Consignes:
- 1) Dans quelle ville Pierre le Grand a-t-il fait une cure d'un mois, selon l'aperçu des relations russo-belges ?
- 2) Recopiez fidèlement le passage de l'aperçu des relations russo-belges qui commence par les mots contenant "On situe parfois" et s'achève sur "Russie actuelle (1253).".
- 3) Rédigez la suite de l'aperçu historique des relations russo-belges, en reprenant juste après sa dernière phrase.

Extrait choisi:
HORS-SÉRIE - LES RÉSISTANTS RUSSES EN BELGIQUE

Petit aperçu historique des relations russo-belges

par Jean-Louis ÉTIENNE


D’un point de vue géographique et démographique, les différences entre la Belgique et la Russie sont impressionnantes : La Russie compte 17 millions de Km2 et 147 millions d’habitants contre 30.700 km2 et onze millions d’habitants pour la Belgique. Moscou est plus peuplée que le plat pays, qui a une superficie inférieure à celle du lac Baïkal. Si la Russie avait une densité de population équivalente à celle de la Belgique, elle compterait… 55 milliards d’habitants ! On pourrait donc d’étonner des nombreux liens qui unissent les deux nations au niveau historique, culturel, commercial, industriel ou politique.

Pierre le Grand en Belgique (1797)

On situe parfois les premières relations belgo-russes à la mission de Willem van Ruysbroeck, frère mineur flamand mandaté par Louis IX pour rencontrer le grand Khan, à l’époque où l’empire mongol occupait une partie de la Russie actuelle (1253).
La visite de Pierre le Grand sert plus souvent de date de référence, même si la Belgique n’existait pas en tant que telle (avec les Pays-Bas, elle faisait partie de l’Empire austro-hongrois sous le nom de Pays-Bas autrichiens). Pierre le Grand fut accueilli dans nos villes avec les plus grands honneurs par les plus hautes autorités en place. Il a visité successivement Anvers, Maline, Bruxelles, Bruges, Ostende, Namur, Liège et fit une cure d’un mois dans la ville thermale de Spa. La visite belge de Pierre s'est avérée parfois peu protocolaire. Curieux de tout, le monarque s’est intéressé aux églises et bâtiments civils, aux infrastructures portuaires et militaires. Ce sans négliger les spécialités culinaires locales. Un des premiers russes à avoir séjourné longtemps en Belgique est le peintre Andrei M. Matveev (1701-1739), qui, en 1723, a étudié à l’'Académie des Beaux-arts d'Anvers.

L’annexion à la France (1792-1814)

En novembre 1792, les Français attaquent les Pays-Bas autrichiens. En 1795, la France annexe les Pays-Bas autrichiens, les principautés de Liège et de Stavelot et le duché de Bouillon. À cette époque, le bassin industriel wallon devient une des régions les plus prospères d'Europe. Néanmoins, le peuple souffre des guerres de l'Empire et la période française conduit à un déclin du néerlandais qui est éliminé comme langue administrative. Arrivée en Russie lorsqu’il était encore enfant, Léopold de Saxe-Cobourg-Gotha, futur roi des Belges combat Napoléon dans l'armée russe pendant la campagne européenne de 1813-1814 en tant que lieutenant général et reçoit l’Ordre de Saint-Georges de 4e classe.

Lignes de données:
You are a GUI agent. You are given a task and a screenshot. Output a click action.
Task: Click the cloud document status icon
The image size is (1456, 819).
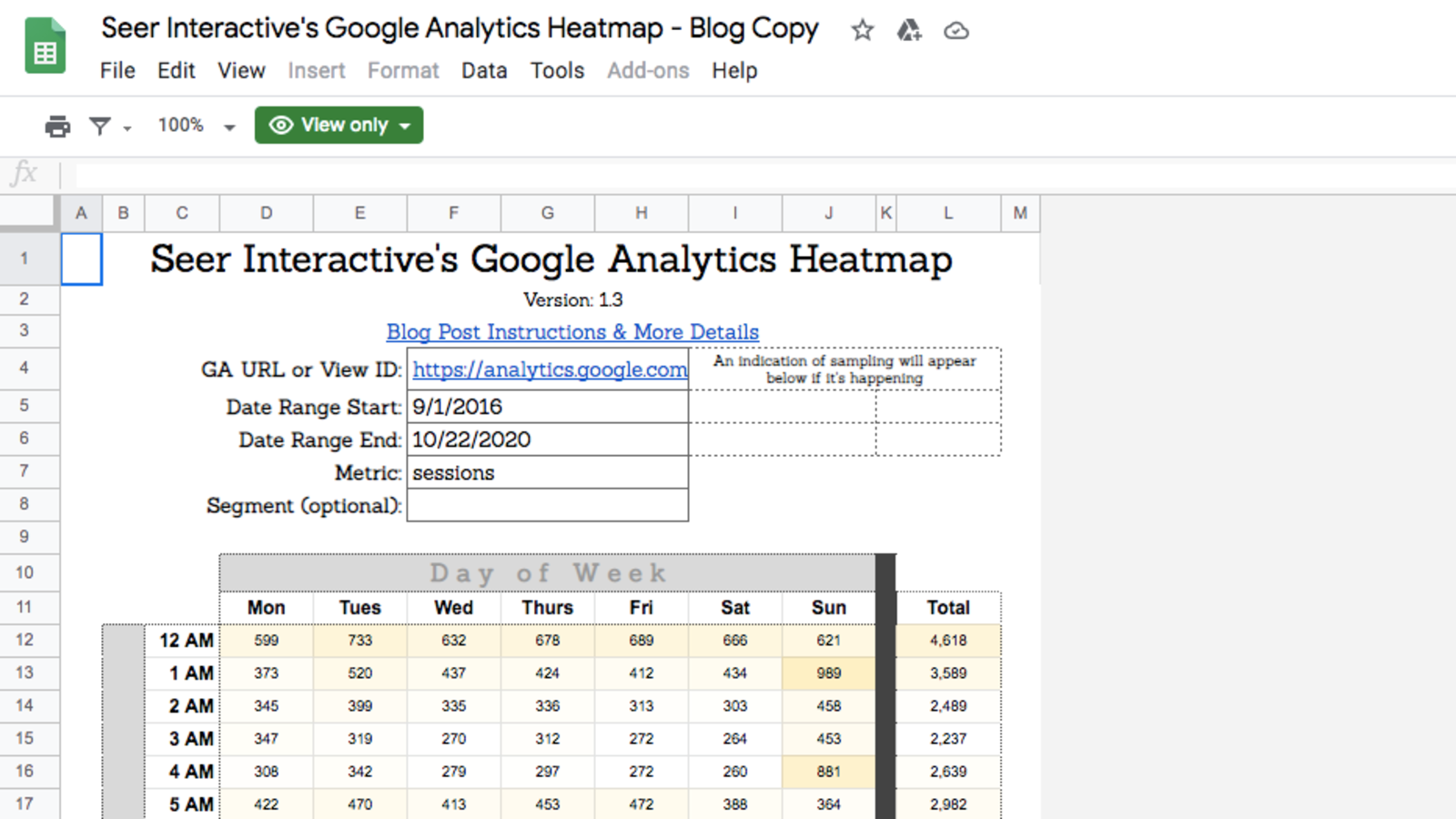coord(956,31)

Réponses attendues:
- 1) Dans la ville thermale de Spa.

- 2)
On situe parfois les premières relations belgo-russes à la mission de Willem van Ruysbroeck, frère mineur flamand mandaté par Louis IX pour rencontrer le grand Khan, à l’époque où l’empire mongol occupait une partie de la Russie actuelle (1253).

- 3)
Les Cosaques en Belgique et les « cosaques » belges

Vainqueurs de la bataille de Leipzig, les Alliés pénètrent en France le 1er janvier 1814. L’Armée du Nord (Allemands, Russes, Anglais et Suédois). Les cosaques, sous les ordres du général Ferdinand von Wintzingerode, occupent la plupart des provinces belges où ils impressionnent fort la population par leur tempérament. Ils sont souvent réprimandés par leurs supérieurs pour pillages et – un de leur passe-temps favori – soulever les jupes des dames avec leurs longue lance.
La brutalité des Uhlans était aussi un souci sur lequel les officiers vainqueurs fermaient les yeux. À Gand, le quartier populaire « Moscou » a été construit dans les années cinquante à l’emplacement d’un ancien camp cosaque.
Suite au traité de Vienne, la Belgique est rattachée aux Pays-Bas en 1815. La révolution de 1830 (août-octobre) se termine par la déclaration d’indépendance de la Belgique. Le Gouvernement provisoire cherche à se constituer une force militaire capable de protéger le jeune état. Un appel est lancé aux anciens soldats pour constituer une armée digne de ce nom. Parmi ces recrues, les frères Lucas, Charles-Alexandre et Alexandre-Joseph rassemblent quelques sous-officiers et soldats pour former une compagnie franche de cavaliers, forte de 71 cavaliers, à laquelle il donne le nom de « Cosaques de la Meuse » (1831-1833).

Coopération économique et « Erasmus » avant la lettre

Cette période a coïncidé avec le développement économique de la Belgique, qui est rapidement devenue la deuxième puissance industrielle au monde1 Sans surprise, les années qui ont suivi ont été marquées par une augmentation des relations bilatérales, en particulier commerciales. La Belgique est devenue un important importateur de céréales et de matières premières russes. Des lignes maritimes régulières reliant Saint-Pétersbourg, Riga et Odessa à Anvers ont été tracées et empruntées par plus de cinq cents navires russes par an.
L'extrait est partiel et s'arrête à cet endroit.